According to a CNBC/SurveyMonkey study, a combined 51% of individuals between 55 and 64 and 60% of those 65 and up rate their financial literacy as excellent or very good. That drops to a combined 28% for the 18 to 24-year-olds. 

While financial literacy is generally seen as a necessary skill to teach younger generations, there's a disconnect within the education system. Eringman, who studied finance in college, never took a personal finance class. It took him two years to gain a solid footing of the topic, during which he listened to podcasts, read books and eventually began teaching friends and families. 

Faares Quadri, a current business student at University of Illinois at Chicago, says he took an elective personal finance course in high school and learned some skills from a professor, but most of the knowledge he offers to his more than 1.3 million TikTok followers was self-taught through YouTube and articles.  

"In finance they're teaching us stuff about how to value a company and ratios, but as far as financial literacy in everyday life, I wasn't taught it," Quadri said. 

Just 21 states nationwide require high school students to take a course that includes personal finance lessons.  

The lack of financial education in schools is a universal issue, which could have lasting repercussions, says Annamaria Lusardi, a professor of economics and accountancy at the George Washington University School of Business and the founder and academic director of the Global Financial Literacy Excellence Center. But it can't be a lesson only taught by parents or social media. Younger generations today are making more financial decisions regarding retirement and student loans than previous older generations.  

How to invest in the stock market

Newcomb encourages investing stimulus money, but she cautions joining the stock market without prior knowledge or research. Over the last two months, the retail investment craze shook Wall Street. Fueled by Reddit users and social media, and free trading accounts offered online by brokers including Robinhood, many new investors have looked to make quick buck.

"Just because you get extra money and hear about the stock market and it's easier to invest doesn't mean it's the right choice," Newcomb said. "People with no knowledge can get into complex investment strategies and get in deep over their heads, and that troubles me."

Twenty-two percent of 18 to 24-year-olds said in the last 12 months they bought a stock for the first time versus 10% of Americans overall, according to the CNBC survey.

Taylor Price, a 20-year-old TikTok personal finance guru says the retail investing trend and social media has shifted focus toward personal finance and motivated people more than ever to learn about investing.

Douglas Boneparth, a financial planner who works with young professionals, recommends taking care of obligations like rent and food, and using the money to bulk up savings. While there's no "one and done" solution, if consumers intend to use leftover stimulus money to invest in the stock market, he recommends they adopt a long-term growth strategy or contribute to an individual retirement account (IRA). 
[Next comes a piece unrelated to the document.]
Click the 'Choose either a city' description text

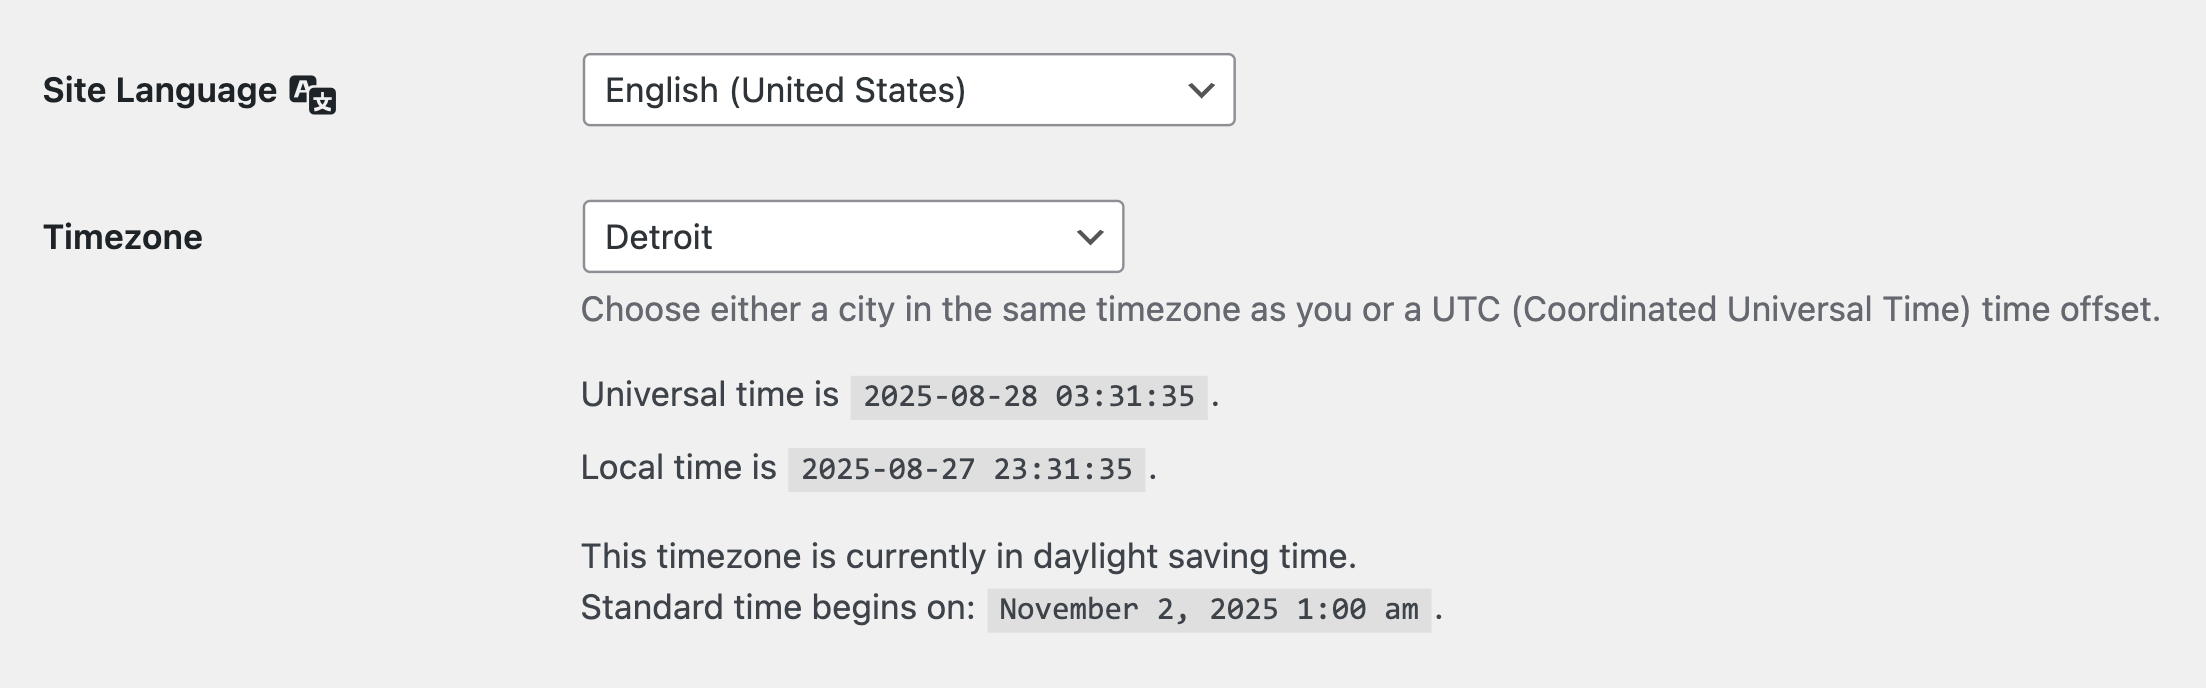tap(1370, 310)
Steve Chen, a 33-year-old social media guru who's built a personal finance following over social media among those 25 and under — about a third of which he'd define as "beginner investors" — encourages investing in exchange-traded funds. They lower market risk compared to individual stocks by investing in a sector or broad range of companies.

During the first round of stimulus checks he encouraged followers to spend on groceries and rent, and funnel some into an emergency fund that can last three to six months. He cautioned spending on burgers or Amazon purchases. 

"This isn't just free money, make sure you're using it wisely," Chen said. "It doesn't mean you can't rent a movie or enjoy life, but be more conscious of what you're spending it on."

This story has been updated to reflect Senate passage of the Covid relief package on Saturday and President Biden's remarks on stimulus checks after the vote.